Sorry, haven’t read the thread in its entirety, just wanted to point to the discrepancy in the first post; from a misleading advertising perspective and in terms of tech jargon.
Not even the upcoming 64 core Threadripped can be truly considered a “Super workstation”, it represents a very powerful HEDT - ‘High end desktop’ machine. Which I’m happy to say “I am absolutely considering purchasing”, while at the same time wishing there were better options in the dual socket server market, where the real term ‘Workstation’ can be applied.
Or perhaps I’m wrong. Once you surpass 32 cores, perhaps we can start calling single socket machines workstations too. After all, the new Mac Pro is going to be a 28 core xeon, which it’s fans widely consider a viable workstation option - one, which btw gets pounced by even the 24 core Threadripper, and slaughtered w/ the 32 core chip.

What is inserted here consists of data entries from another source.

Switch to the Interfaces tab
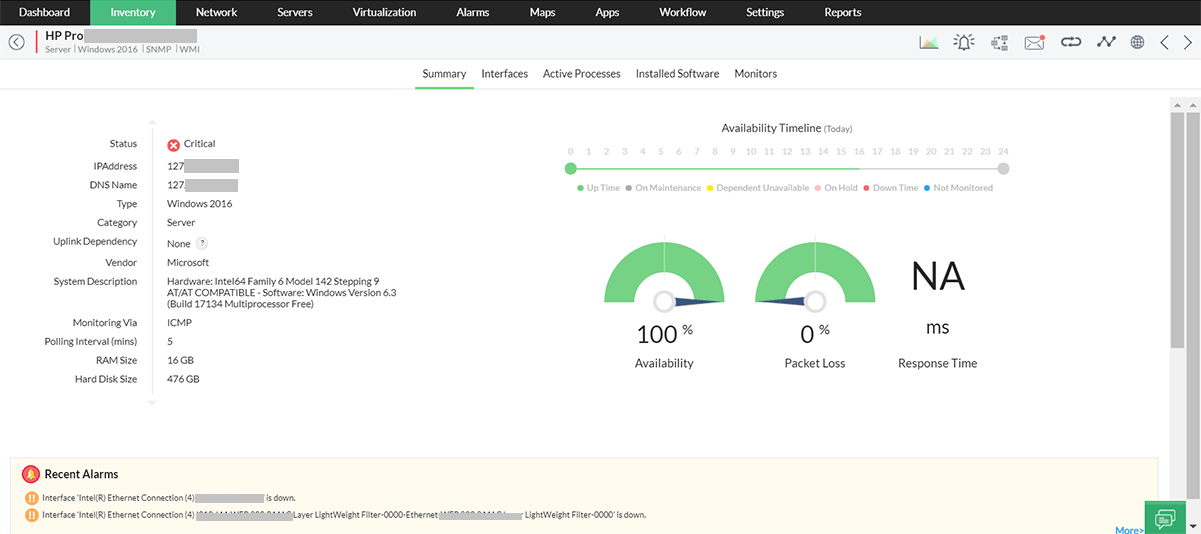Viewport: 1201px width, 534px height. 504,74
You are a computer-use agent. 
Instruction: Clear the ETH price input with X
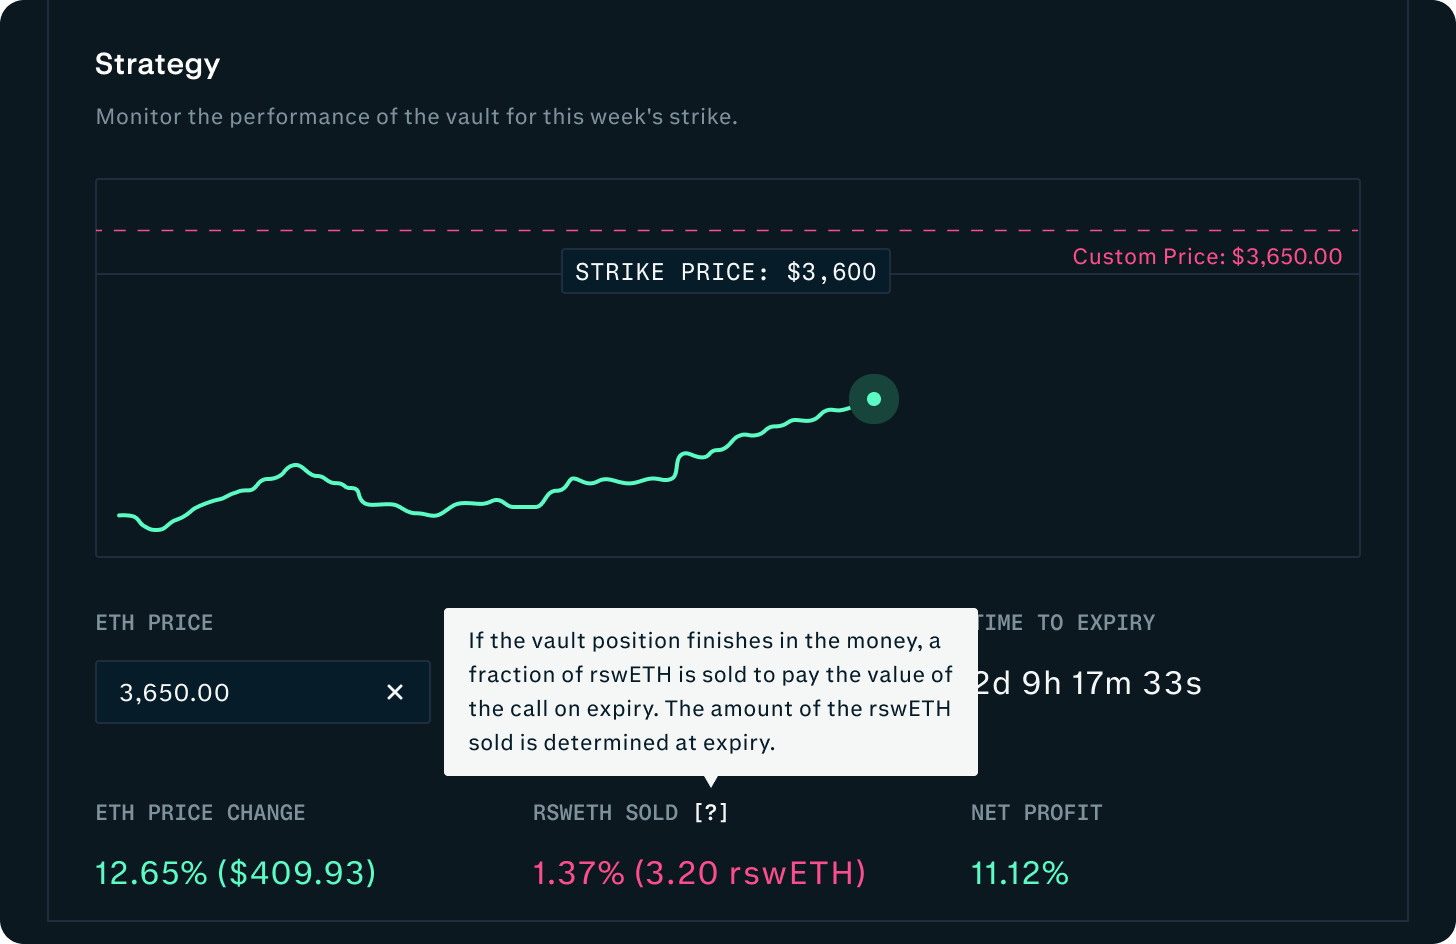coord(395,692)
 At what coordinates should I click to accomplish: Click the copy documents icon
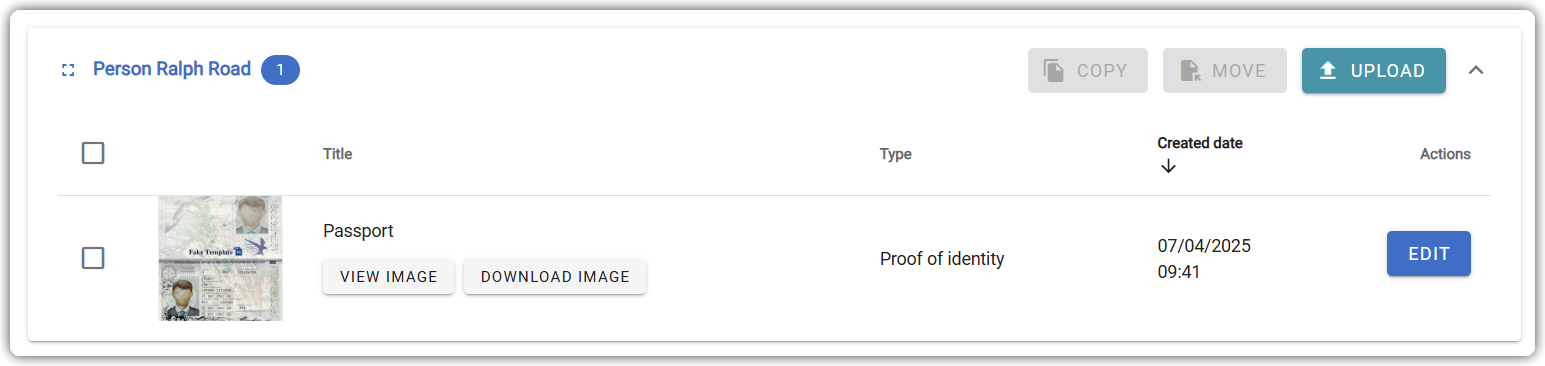1053,71

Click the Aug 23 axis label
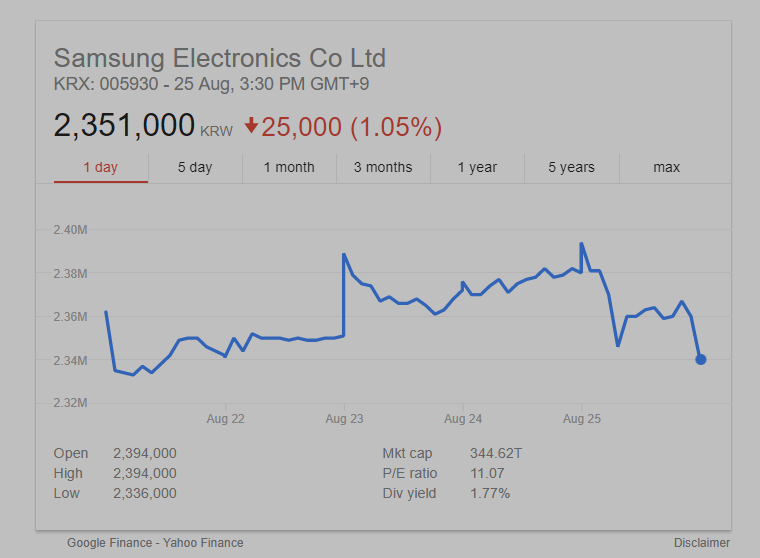pos(344,419)
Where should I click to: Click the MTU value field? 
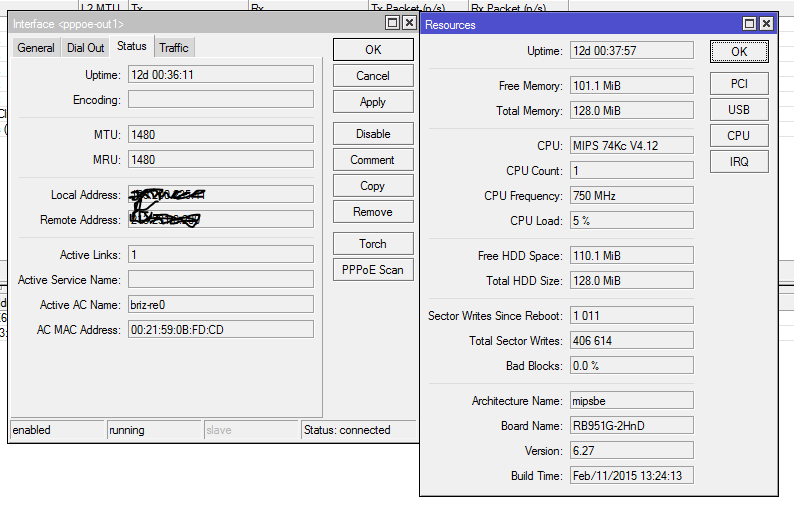[x=220, y=134]
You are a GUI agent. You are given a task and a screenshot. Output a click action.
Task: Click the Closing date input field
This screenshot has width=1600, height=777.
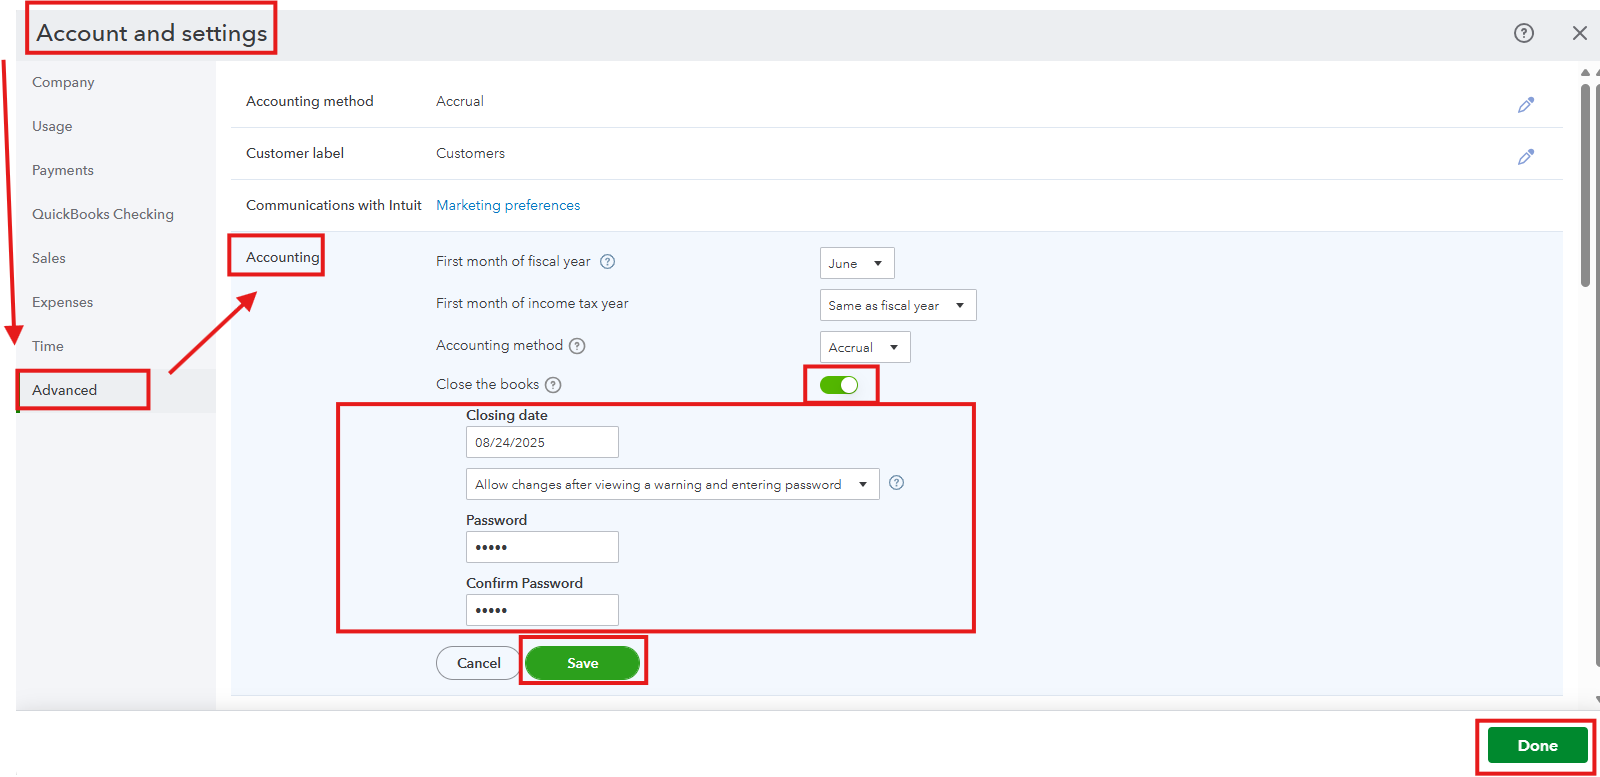pyautogui.click(x=541, y=442)
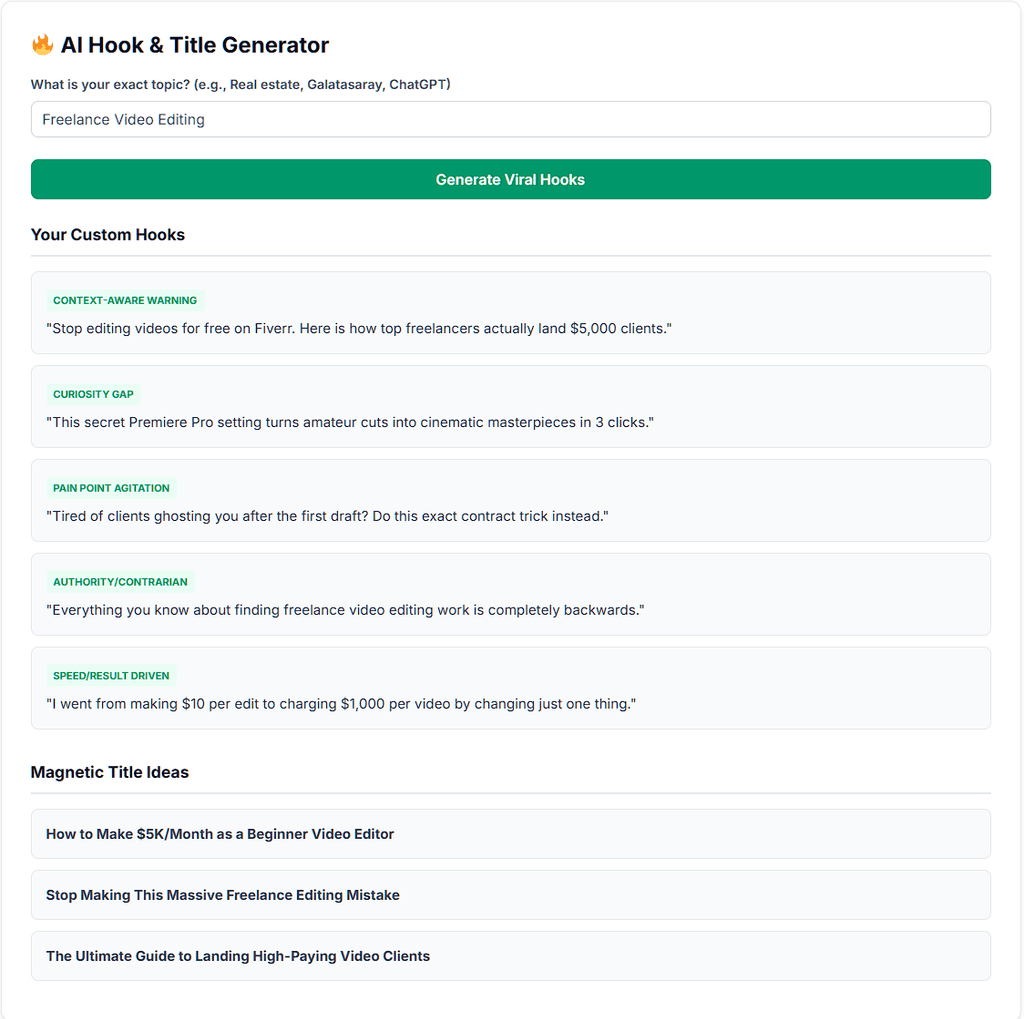
Task: Click the secret Premiere Pro setting hook
Action: [350, 423]

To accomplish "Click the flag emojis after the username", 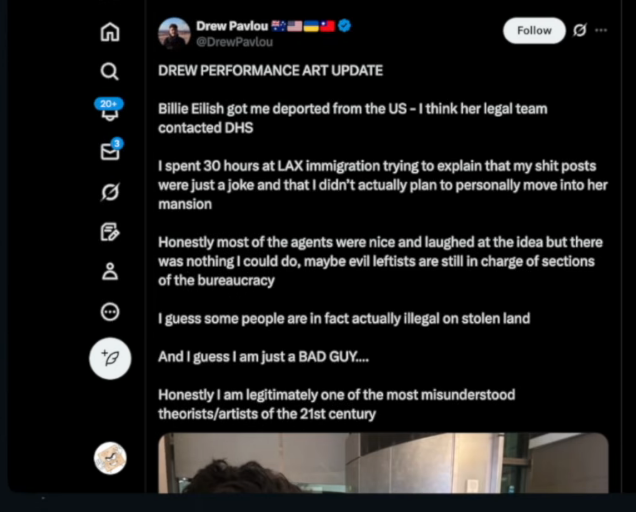I will 303,26.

What concerns me in this race, is that AMD made it 7nm, which is beating Intel’s 14nm in multithreaded tasks but not always in single threaded ones. What happens when Inetl go 10nm, or 7nm? It’s the reason for me why AMD’s stocks (and I own a fair share) haven’t just sky rocketed. Intel have indicated that they’ll play catch up at their own pace and AMD are now ahead in my view. But does that mean they can stay ahead for the long game? They’d have to get to 5nm first, and greatly surpass Intel performance in single threaded operations.
Bottom line is that the 64 core AMD will admittedly kill my dual Xeon Gold 40 core machine, which is feeling dated. And it is time to jump ship and play their games for a little while. And I’m sincerely hoping this AMD chip is what people are saying it is, because I’m after a 13-15k build which will make switching back to Intel very costly.
That’s all I have to say about that.